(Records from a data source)
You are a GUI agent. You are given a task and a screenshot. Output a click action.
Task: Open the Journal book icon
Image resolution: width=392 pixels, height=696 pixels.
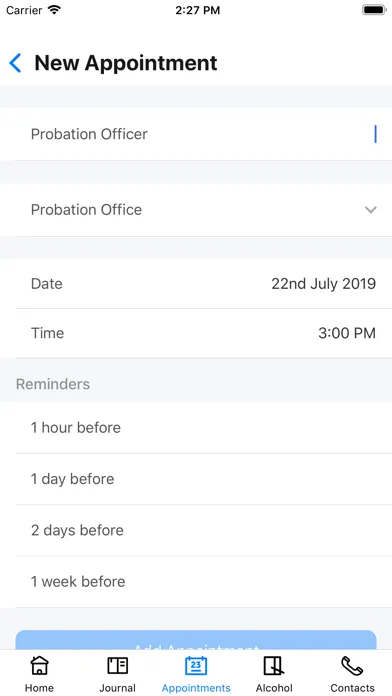(x=118, y=666)
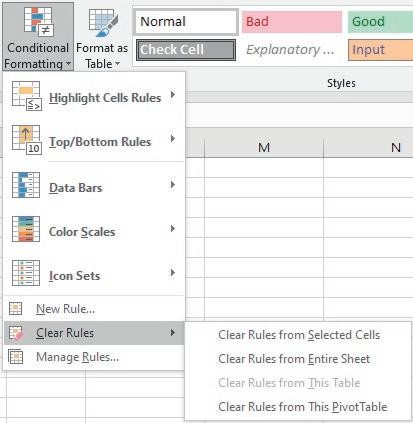Open the Icon Sets icon entry
The image size is (413, 423).
coord(26,273)
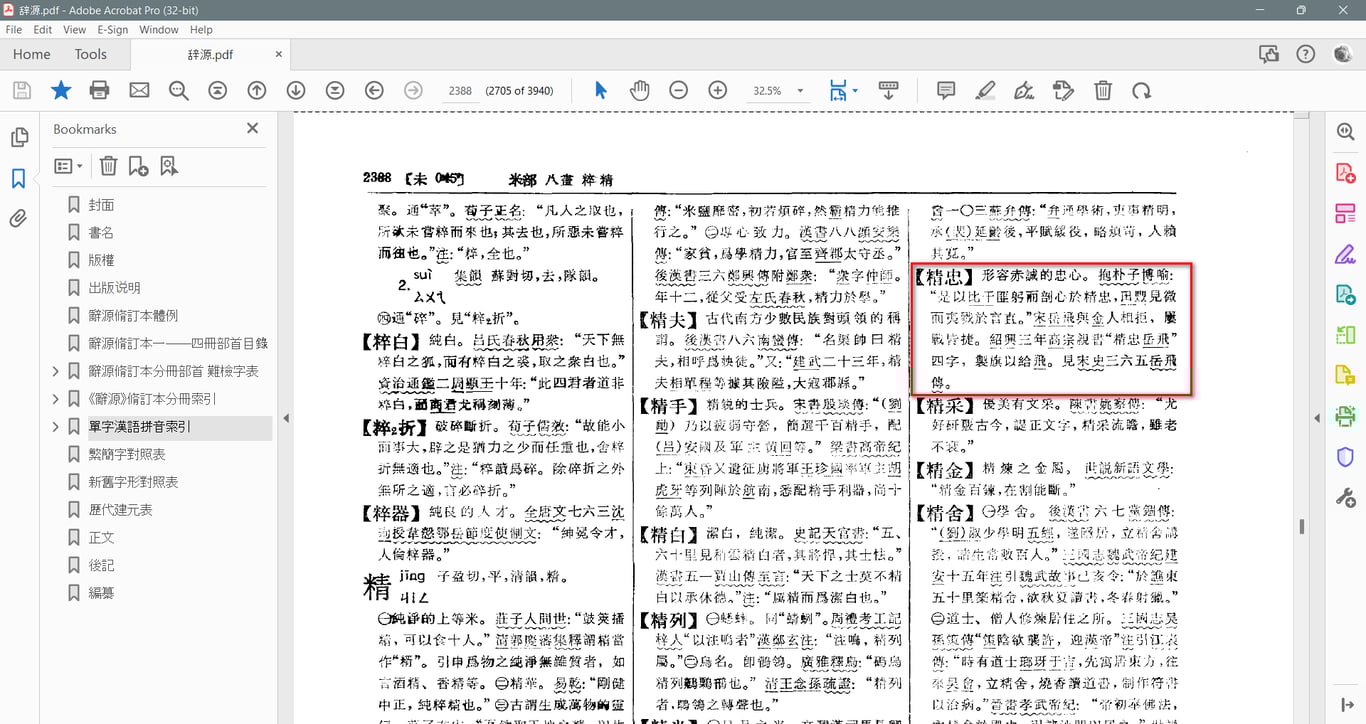1366x724 pixels.
Task: Open the E-Sign menu
Action: click(x=112, y=29)
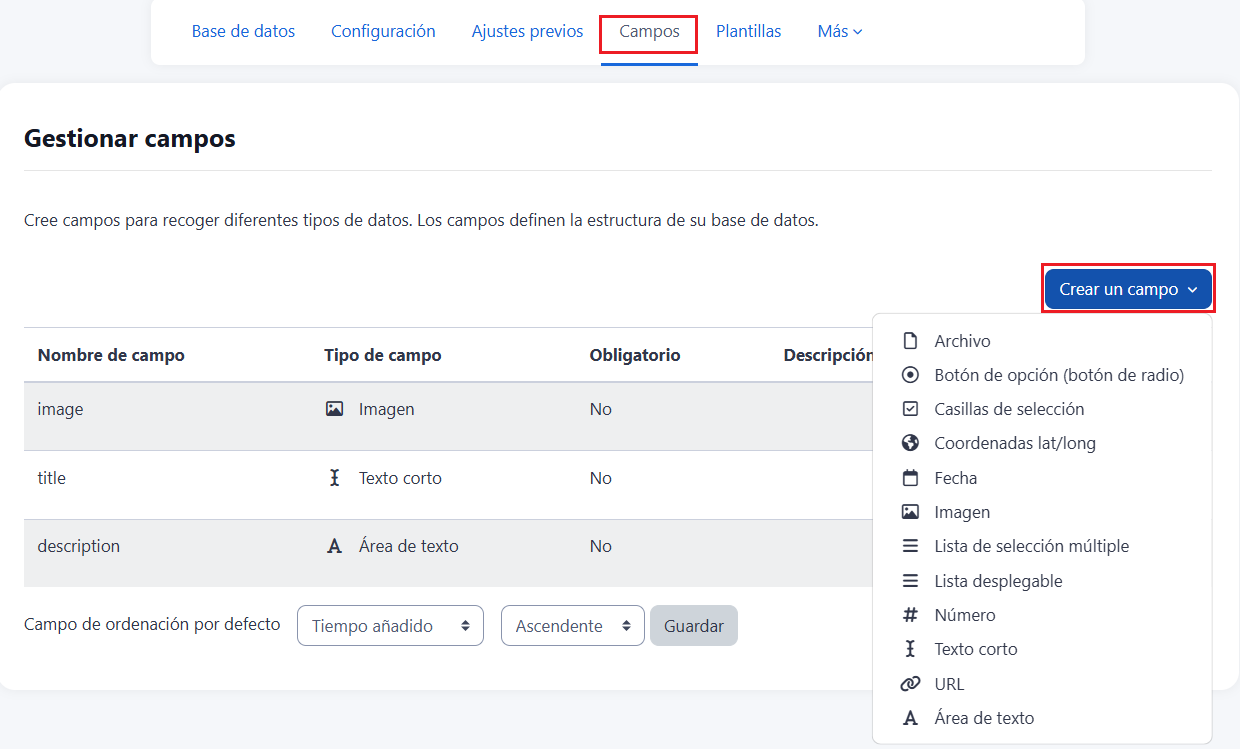Screen dimensions: 1240x749
Task: Select the radio button option icon
Action: tap(910, 375)
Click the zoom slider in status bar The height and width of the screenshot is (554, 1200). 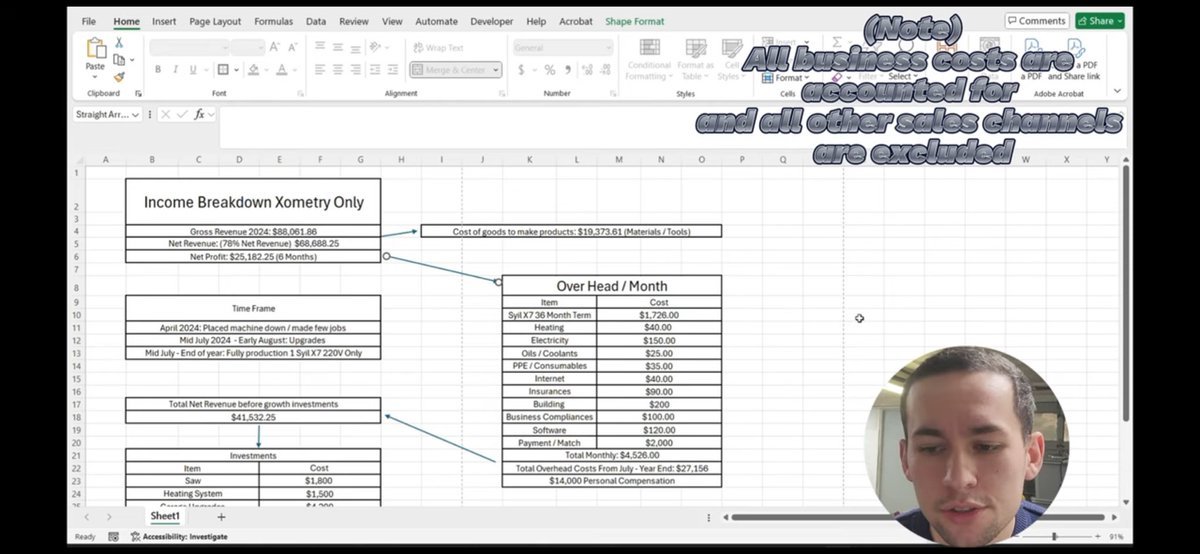[x=1054, y=537]
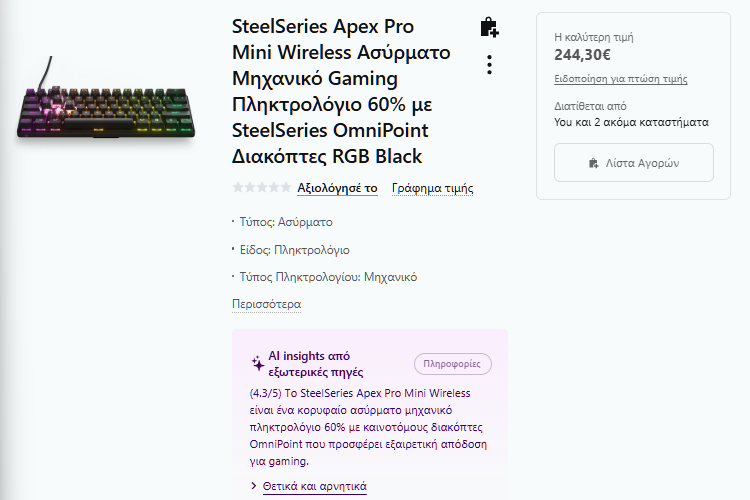Open the three-dot more options menu
This screenshot has width=750, height=500.
pos(489,65)
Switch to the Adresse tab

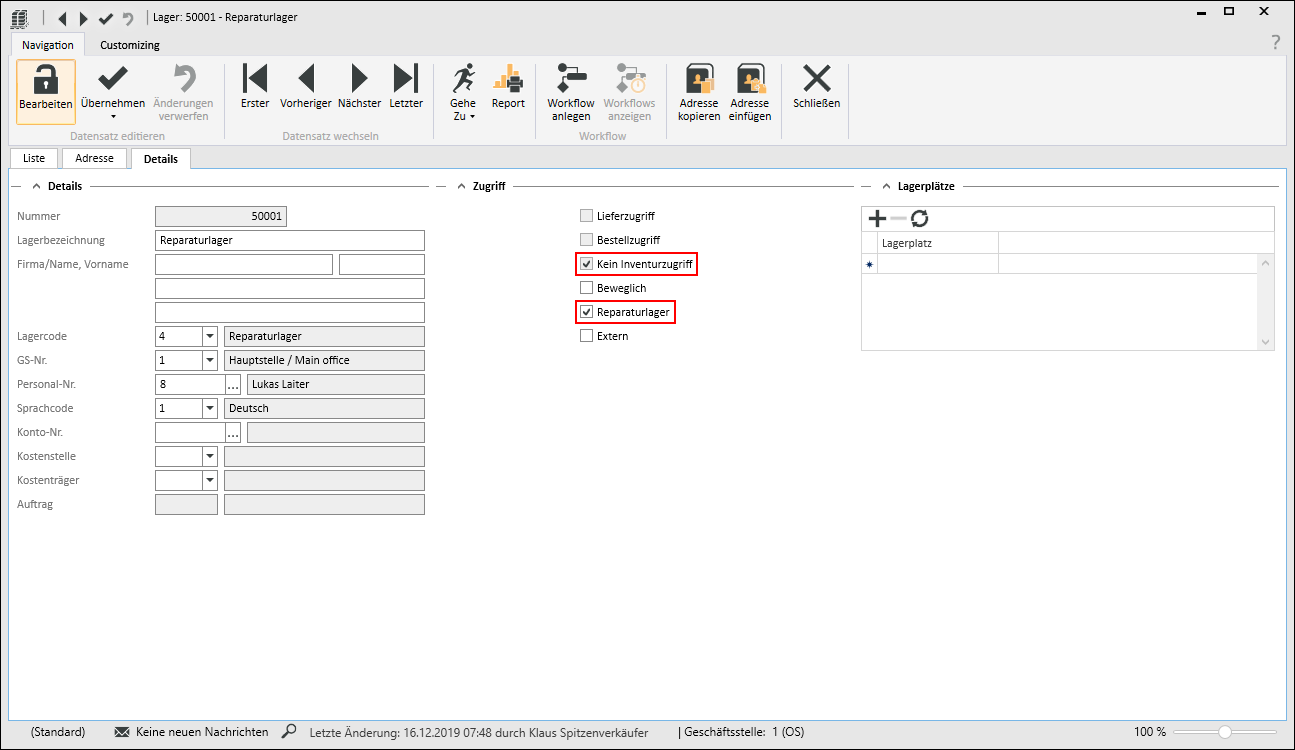[95, 159]
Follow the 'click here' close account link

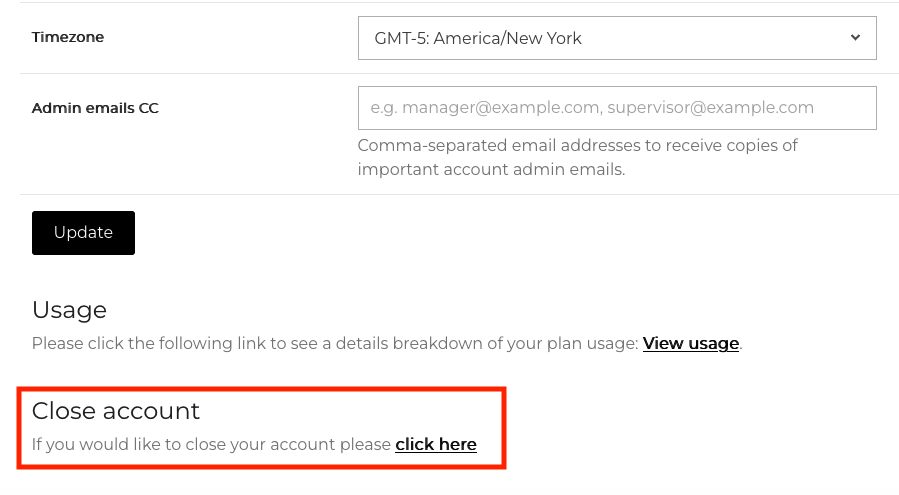[436, 444]
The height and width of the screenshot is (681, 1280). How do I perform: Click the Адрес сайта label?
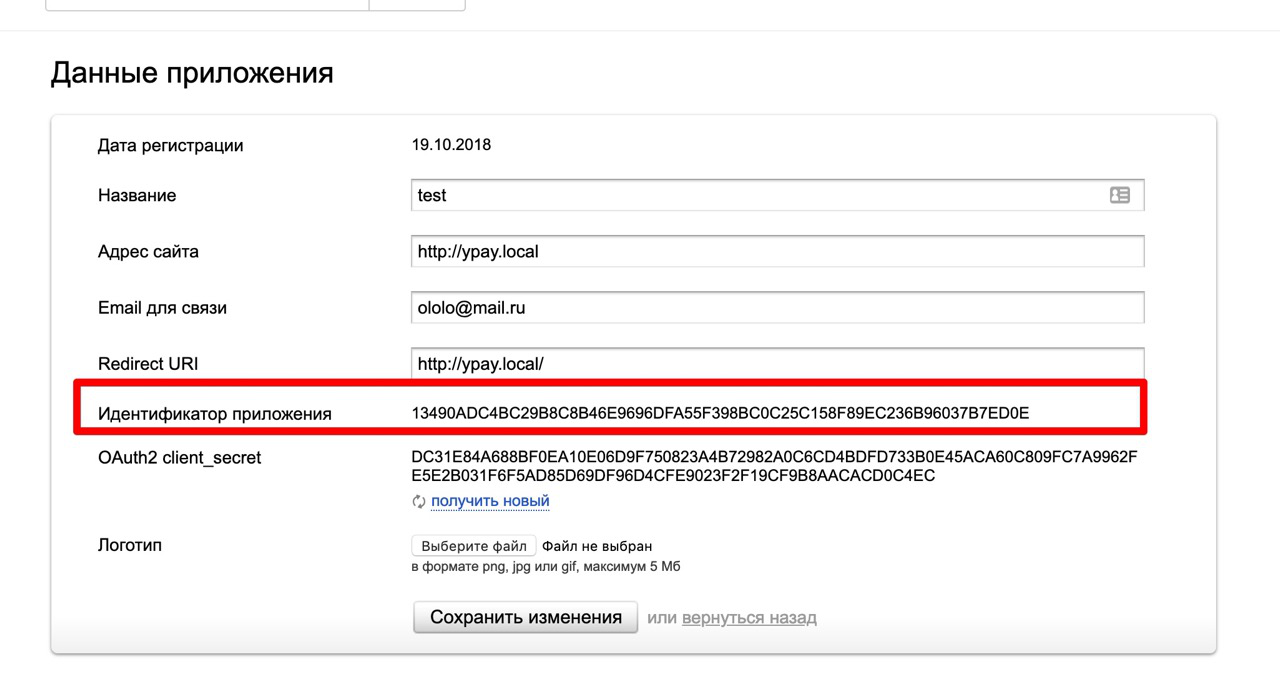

*EXERCISE*: In the records above, find the line that contains "Follow the 'click here' close account link". Print it and every later line exactly, omitting the pictures.

*WRITTEN SOLUTION*:
Follow the 'click here' close account link

[436, 444]
The height and width of the screenshot is (681, 1280). How do I perform: Click the Адрес сайта label?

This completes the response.